Ismaïla Bâ, peintre en bâtiment, travaille avec d'autres ouvriers sur l'un des innombrables chantiers sur la corniche de Dakar, capitale en pleine mutation. Comme beaucoup, il se sent exclu de la transformation du Sénégal sous la présidence Macky Sall.
Ismaïla Bâ, qui vend du café et fait le coiffeur pour arrondir les fins de mois, fait partie de ces Sénégalais qui se croient à l'écart d'une croissance profitable à une minorité dont le niveau de vie tranche avec celui de la grande majorité.
Macky Sall quittera la présidence après l'élection du 24 mars.
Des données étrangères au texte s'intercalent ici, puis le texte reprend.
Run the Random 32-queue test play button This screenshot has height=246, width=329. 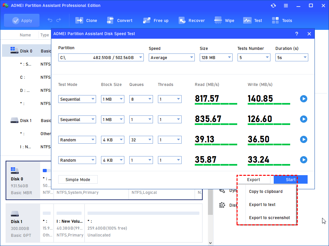coord(304,139)
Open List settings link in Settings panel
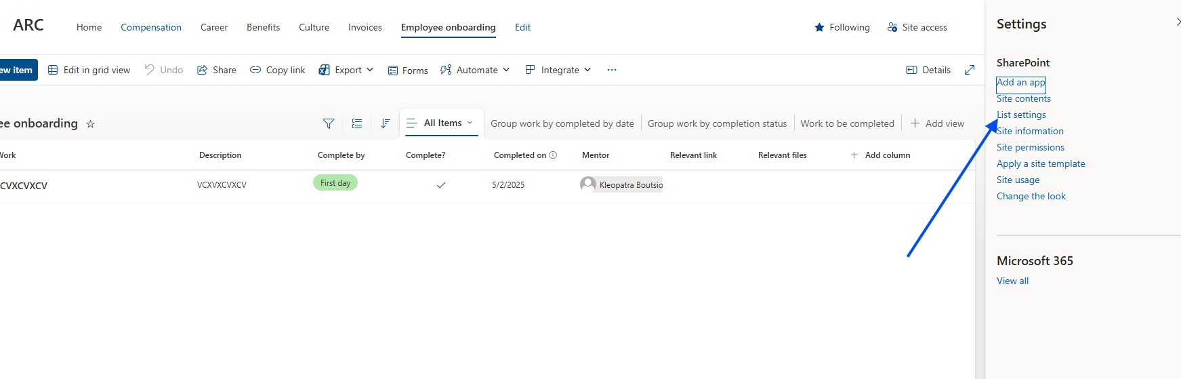This screenshot has width=1181, height=379. tap(1022, 115)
En 12 ans, il a changé le visage de ce pays de 18 millions d'habitants à coups de grands travaux menés par l'État et le privé, sénégalais ou étranger. Mais un Sénégalais sur trois au moins continue de vivre dans la pauvreté.
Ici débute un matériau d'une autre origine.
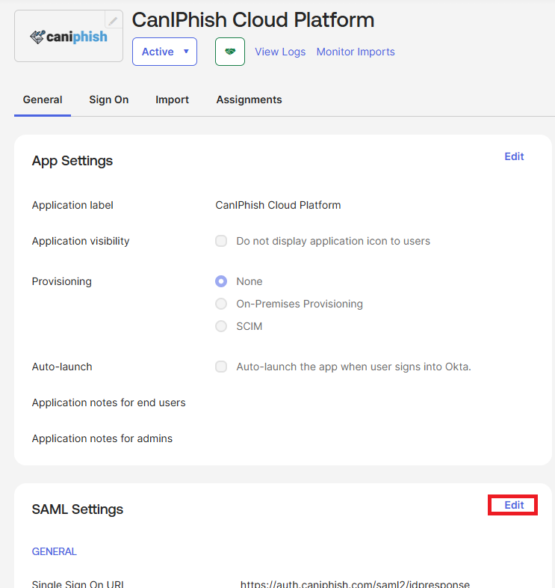Click the CanIPhish logo image
The height and width of the screenshot is (588, 555).
(x=69, y=36)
Le report de dernière minute de la présidentielle a encore accru la défiance entre une partie de la population et ses dirigeants.
Lui et ses partisans vantent son action de bâtisseur. A ce propos, M. Sall a déclaré:
Le pays dont j'ai hérité était véritablement vétuste mais il a connu en 12 ans une transformation structurelle.
Il a créé une ville nouvelle, Diamniadio, près de Dakar, vitrine d'un grand plan pluriannuel de développement. Il a à son actif un train rapide entre Dakar et sa banlieue, des aéroports, des autoroutes, des hôpitaux. Sa présidence a presque fait oublier les coupures d'électricité.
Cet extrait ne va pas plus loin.